5.6 A vacancy on the Committee may occur for the following reasons:
5.5 When an office becomes vacant, the Committee may immediately appoint a person to serve for the unexpired term.
The Chairperson shall:
The Secretary shall:
The Treasurer shall:
The Vice Chair shall:
6.1 An Annual General Meeting shall be held once per calendar year in April. The precise time and location shall be decided by the Committee.
6.2 Meetings of the Committee shall take place not less than four times per year. The quorum shall consist of three members of the Committee, which includes three officers.
6.3 The Committee may, on its own initiative, or will at the written request of not less than 10% of the Full Members, convene an Extraordinary General Meeting.
6.4 Members will be given a minimum of 30 days notice of the AGM and must inform the Committee of any proposed changes to the constitution in writing at least 30 days prior to the AGM. The Committee must advise the members of any proposed changes to the constitution at least 7 days prior to the AGM.
6.5 General meetings to conduct the business of the Organisation may be convened on the instruction of the Committee and when properly convened may approve any amendments, by a majority vote, to the Rules made by the Committee since the last General Meeting.
The notice of such a meeting shall specify the business to be conducted which will include:
6.6 A quorum for a general meeting shall be 10% of the paid-up full Members.
6.7 At a General Meeting, the Group may resolve to dissolve itself, providing that the resolution appeared in the notice convening the general meeting, and providing that a majority of members present, and voting, vote in favour of it. Should the group be dissolved, the assets will be shared equally between the current paid-up full Members.
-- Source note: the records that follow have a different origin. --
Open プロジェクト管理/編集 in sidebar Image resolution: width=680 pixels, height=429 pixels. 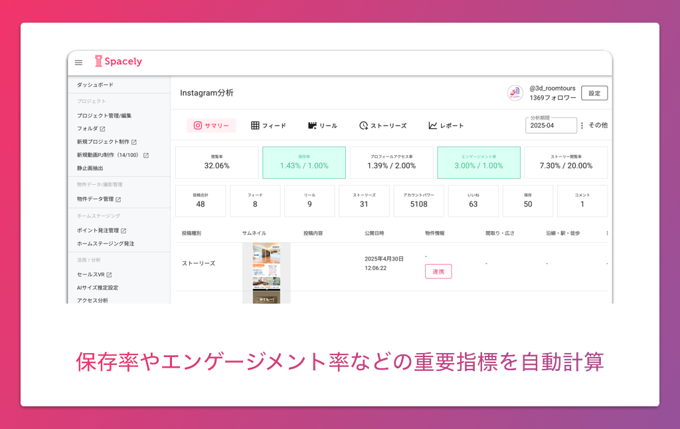click(105, 116)
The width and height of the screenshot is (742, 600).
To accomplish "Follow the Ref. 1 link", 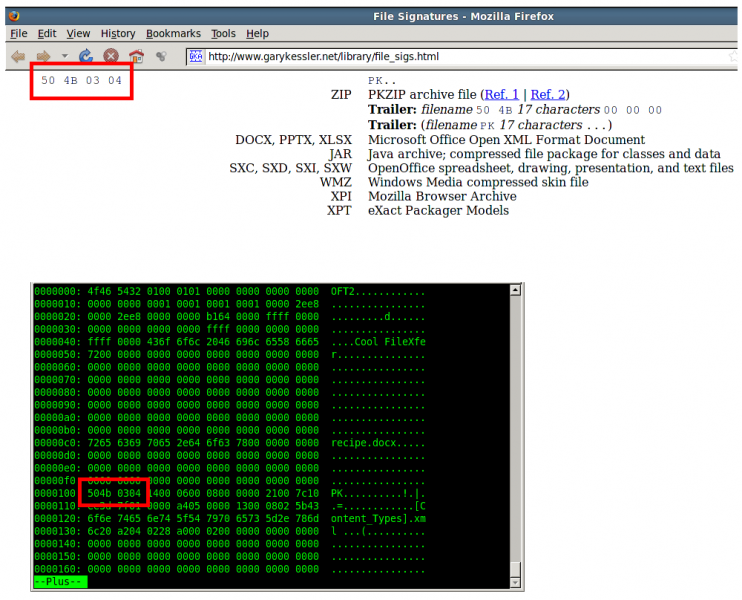I will 502,94.
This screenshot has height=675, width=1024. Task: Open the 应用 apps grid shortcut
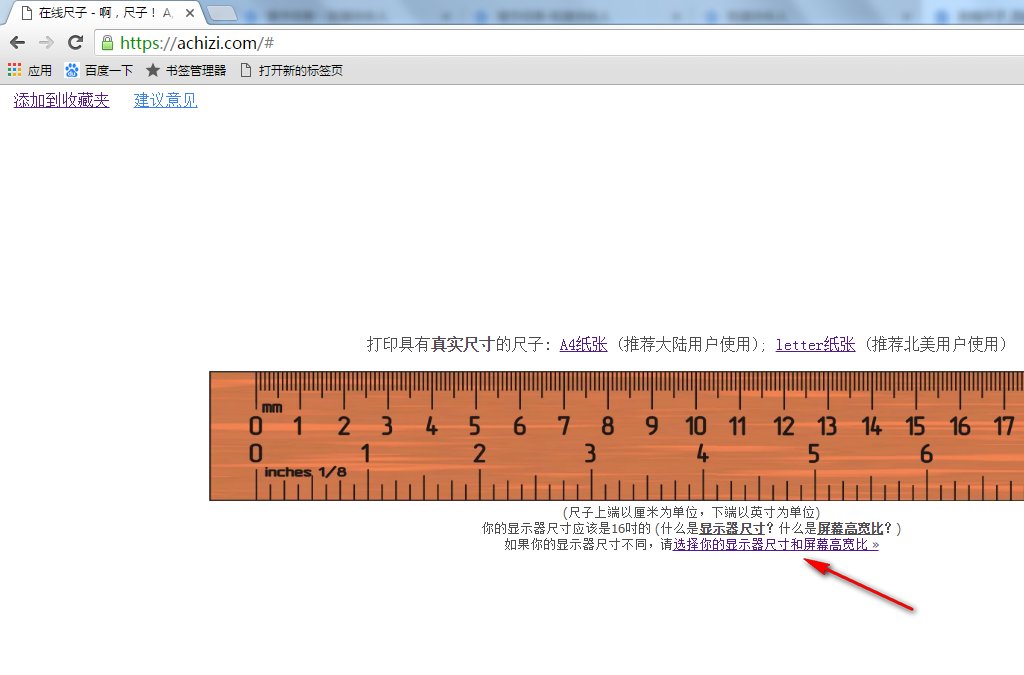(30, 71)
7.1 Groups may be formed and disbanded by the Committee for any purpose which in the opinion of the Committee will promote the Objects of the Organisation. Members may be co-opted into subgroups at the Committee's discretion.
7.2 Each Group shall keep the Committee informed of their activities and notify the Committee of any area which, in their opinion, requires study.
7.3 Each Group shall consist of at least one committee member.
7.4 Each Group shall have its terms of reference agreed by the Committee.
The Committee shall have the power to revise the Rules when such a revision appears to be necessary for the benefit of the members.
All changes in the Rules shall be submitted to the next General Meeting of the Organisation and shall only continue to operate if approved by the meeting.